Udemy Fundamentals Of Backend Engineering
Here are a few options for a post about the "Udemy Fundamentals of Backend Engineering" course, tailored for different platforms like LinkedIn, Twitter/X, or a personal blog.
Typical assignments & projects
- CRUD API for a resource with pagination and filtering.
- Authentication system with signup/login and protected routes.
- Implement caching for a read-heavy endpoint and measure improvement.
- Background task pipeline for processing uploads or emails.
- End-to-end deployment to a cloud provider using Docker and CI.
1. The Communication Layer: HTTP and REST
Most backend courses start here, but they often skip the why. udemy fundamentals of backend engineering
Understanding HTTP isn't just about knowing GET vs. POST. It’s about understanding the stateless nature of the web. A fundamental concept often covered in these courses is Idempotency. Here are a few options for a post
- The Concept: An operation is idempotent if making the same request multiple times produces the same result.
- Why it matters:
GET, PUT, and DELETE are idempotent. POST is not. This distinction is critical when handling network failures. If a client sends a payment request (POST) and times out, should they retry? If they do, they might get charged twice. Understanding this leads to better API design and the use of idempotency keys.

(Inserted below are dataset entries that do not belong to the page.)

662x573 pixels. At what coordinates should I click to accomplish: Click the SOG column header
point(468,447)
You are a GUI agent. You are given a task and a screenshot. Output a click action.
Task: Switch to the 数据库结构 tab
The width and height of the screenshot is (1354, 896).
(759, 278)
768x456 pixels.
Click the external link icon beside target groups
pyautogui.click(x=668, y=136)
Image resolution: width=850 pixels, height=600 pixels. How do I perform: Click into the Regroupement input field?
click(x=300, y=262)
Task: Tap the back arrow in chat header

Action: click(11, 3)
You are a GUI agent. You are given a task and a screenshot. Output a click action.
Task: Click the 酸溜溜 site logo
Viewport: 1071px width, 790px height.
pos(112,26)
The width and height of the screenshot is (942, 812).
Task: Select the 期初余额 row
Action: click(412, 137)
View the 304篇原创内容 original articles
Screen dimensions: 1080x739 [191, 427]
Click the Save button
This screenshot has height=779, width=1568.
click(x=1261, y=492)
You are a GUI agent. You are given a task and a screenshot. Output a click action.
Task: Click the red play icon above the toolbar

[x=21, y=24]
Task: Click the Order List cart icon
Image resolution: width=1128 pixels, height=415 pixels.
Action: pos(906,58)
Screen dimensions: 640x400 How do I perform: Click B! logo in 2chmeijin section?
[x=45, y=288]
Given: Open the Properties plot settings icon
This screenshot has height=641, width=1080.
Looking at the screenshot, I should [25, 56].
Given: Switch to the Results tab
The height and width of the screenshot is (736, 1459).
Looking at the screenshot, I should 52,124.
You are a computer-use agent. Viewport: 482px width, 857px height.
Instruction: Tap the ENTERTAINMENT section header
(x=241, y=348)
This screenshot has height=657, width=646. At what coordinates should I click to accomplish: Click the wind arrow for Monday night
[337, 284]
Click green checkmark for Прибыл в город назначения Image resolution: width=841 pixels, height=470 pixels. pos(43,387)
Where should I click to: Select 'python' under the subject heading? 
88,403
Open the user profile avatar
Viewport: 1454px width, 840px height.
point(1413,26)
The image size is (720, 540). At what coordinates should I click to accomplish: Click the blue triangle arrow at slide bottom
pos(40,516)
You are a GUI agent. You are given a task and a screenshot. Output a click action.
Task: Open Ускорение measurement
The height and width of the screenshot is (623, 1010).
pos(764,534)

Pillar 5: Building Your First API (The Capstone Project)
Here is where theory becomes code. The course is language-agnostic but usually provides examples in Python (FastAPI/Flask) or JavaScript (Node.js/Express) . CRUD API for a resource with pagination and filtering
- RESTful design principles: How to design resource URIs (
/users/123/orders).
- CRUD operations: Connecting your HTTP verbs to actual database commands.
- Middleware: Logging requests, authenticating users, and handling errors globally.
- Code along: Build a simple "Task Manager" API that allows creating, reading, updating, and deleting tasks with persistent storage.
Best practices & soft skills covered
- API versioning and backward compatibility.
- Code organization and modularity.
- Documentation: OpenAPI/Swagger and README usage.
- Collaboration via Git, branching strategies, and PR etiquette.
- Incident postmortems and on-call basics.